March 29 (UPI) -- British lawmakers rejected for a third time Friday Prime Minister Theresa May's proposal to leave the European Union, this time foiling an option to extend the departure deadline to late May.
The House of Commons voted 344-286 to decline the withdrawal agreement.
May called the impact of the vote "grave," but said the government will keep working for an orderly exit instead of leaving with no deal.
"I fear we are reaching the limits of this process in this house," she said.
May promised this week to step down if the deal was approved, hoping that would be enough to convince lawmakers to vote for it. That way, her Conservative Party could appoint another leader. Now many deal supporters in the party are calling for her to resign anyway.
Even if lawmakers had approved the agreement, they still would've had to vote on the political declaration to establish a future relationship with EU countries. The long-term arrangements would be negotiated over time after Britain exits. But none of that is possible now.
Shortly after the vote, EU Council President Donald Tusk called an emergency summit for April 10, two days before Britain's new departure date of April 12. Lawmakers only needed to pass the withdrawal agreement Friday -- not the political declaration -- to extend the exit date to May 22.

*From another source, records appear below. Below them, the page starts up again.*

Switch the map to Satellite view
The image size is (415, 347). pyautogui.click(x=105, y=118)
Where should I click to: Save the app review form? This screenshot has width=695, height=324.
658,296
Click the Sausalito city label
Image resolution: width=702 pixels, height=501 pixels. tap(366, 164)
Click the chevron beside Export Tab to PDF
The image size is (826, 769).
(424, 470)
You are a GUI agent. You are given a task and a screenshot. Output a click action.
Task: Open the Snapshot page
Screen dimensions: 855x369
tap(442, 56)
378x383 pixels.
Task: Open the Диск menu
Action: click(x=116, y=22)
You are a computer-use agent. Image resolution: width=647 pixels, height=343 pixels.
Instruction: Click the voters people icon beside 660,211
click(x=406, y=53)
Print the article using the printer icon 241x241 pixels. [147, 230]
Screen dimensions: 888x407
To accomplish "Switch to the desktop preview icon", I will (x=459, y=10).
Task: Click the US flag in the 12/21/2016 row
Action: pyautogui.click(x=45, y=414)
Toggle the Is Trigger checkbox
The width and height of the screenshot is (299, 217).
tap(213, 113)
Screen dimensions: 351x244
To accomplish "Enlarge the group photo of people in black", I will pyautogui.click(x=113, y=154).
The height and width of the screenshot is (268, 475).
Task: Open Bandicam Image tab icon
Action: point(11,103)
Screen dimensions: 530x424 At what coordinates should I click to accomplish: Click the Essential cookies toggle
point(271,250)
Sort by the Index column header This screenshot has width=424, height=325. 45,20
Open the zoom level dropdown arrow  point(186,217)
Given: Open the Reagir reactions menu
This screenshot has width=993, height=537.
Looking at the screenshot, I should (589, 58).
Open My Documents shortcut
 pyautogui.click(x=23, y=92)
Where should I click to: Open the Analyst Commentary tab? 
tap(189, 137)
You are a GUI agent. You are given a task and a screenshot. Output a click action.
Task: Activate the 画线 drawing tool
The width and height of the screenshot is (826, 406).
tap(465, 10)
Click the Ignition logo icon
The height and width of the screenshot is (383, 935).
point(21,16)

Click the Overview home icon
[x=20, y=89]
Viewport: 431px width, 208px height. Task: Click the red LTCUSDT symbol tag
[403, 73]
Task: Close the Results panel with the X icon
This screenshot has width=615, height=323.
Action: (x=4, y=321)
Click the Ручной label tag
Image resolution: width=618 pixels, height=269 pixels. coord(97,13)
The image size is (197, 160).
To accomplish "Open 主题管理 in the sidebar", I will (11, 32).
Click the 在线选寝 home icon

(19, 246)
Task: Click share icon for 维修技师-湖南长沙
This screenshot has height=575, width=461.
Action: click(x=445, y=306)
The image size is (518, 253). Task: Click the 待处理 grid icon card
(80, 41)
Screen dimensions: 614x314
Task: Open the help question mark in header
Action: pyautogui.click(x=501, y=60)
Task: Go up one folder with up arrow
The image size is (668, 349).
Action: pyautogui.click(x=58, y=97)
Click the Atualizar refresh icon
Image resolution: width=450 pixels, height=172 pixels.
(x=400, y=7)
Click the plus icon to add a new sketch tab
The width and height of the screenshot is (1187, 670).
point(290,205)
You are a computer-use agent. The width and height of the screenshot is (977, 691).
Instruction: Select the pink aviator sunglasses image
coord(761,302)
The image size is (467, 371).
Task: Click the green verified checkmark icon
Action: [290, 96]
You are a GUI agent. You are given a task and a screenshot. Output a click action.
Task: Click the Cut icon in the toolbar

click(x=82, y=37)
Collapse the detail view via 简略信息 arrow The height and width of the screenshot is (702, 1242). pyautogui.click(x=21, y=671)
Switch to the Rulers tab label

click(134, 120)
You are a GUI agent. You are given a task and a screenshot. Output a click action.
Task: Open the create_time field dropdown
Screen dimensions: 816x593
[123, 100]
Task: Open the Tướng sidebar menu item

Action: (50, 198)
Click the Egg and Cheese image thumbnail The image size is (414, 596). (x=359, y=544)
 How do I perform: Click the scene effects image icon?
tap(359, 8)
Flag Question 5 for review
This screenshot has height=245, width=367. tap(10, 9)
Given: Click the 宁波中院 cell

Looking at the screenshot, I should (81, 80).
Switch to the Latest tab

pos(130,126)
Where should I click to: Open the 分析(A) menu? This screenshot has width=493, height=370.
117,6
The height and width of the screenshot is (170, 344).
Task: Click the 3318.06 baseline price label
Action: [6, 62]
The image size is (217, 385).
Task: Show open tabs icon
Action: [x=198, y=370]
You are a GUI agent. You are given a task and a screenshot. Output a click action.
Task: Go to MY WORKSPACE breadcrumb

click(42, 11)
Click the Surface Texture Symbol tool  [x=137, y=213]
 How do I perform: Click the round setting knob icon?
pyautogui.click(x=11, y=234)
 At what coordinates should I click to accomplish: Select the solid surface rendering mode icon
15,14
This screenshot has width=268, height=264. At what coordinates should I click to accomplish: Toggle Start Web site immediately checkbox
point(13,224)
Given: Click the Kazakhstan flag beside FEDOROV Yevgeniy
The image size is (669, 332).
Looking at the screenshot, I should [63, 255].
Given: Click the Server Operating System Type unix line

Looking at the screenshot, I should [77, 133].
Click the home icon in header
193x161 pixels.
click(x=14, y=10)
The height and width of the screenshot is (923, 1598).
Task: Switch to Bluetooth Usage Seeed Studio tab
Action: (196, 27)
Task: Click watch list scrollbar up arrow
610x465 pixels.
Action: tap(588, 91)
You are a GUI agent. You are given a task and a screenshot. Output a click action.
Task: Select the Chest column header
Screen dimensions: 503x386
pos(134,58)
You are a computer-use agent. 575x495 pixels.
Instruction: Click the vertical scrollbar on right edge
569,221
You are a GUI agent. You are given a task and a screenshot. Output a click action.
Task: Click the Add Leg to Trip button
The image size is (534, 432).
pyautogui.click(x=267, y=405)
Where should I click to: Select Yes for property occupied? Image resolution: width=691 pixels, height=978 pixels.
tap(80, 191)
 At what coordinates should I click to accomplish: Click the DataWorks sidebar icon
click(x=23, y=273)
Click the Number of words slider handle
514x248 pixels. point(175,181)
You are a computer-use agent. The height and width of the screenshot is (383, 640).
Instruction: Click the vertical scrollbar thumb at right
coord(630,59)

The EU Commission said Friday a no-deal departure would be significantly worse than approving May's withdrawal agreement.
"The Commission regrets the negative vote," the EU Commission said. "A 'no deal' scenario on 12 April is now a likely scenario. The benefits of the Withdrawal Agreement, including a transition period, will in no circumstances be replicated in a 'no-deal' scenario."
The British pound fell slightly in value after the vote, to $1.29 against the U.S. dollar.
"I think it's a scandal. We voted to have a referendum ... leave means leave," one protester told CNN. "It's like a game ... when a team scores eight goals and another team scores nine goals, the team that scores nine goals is the winner."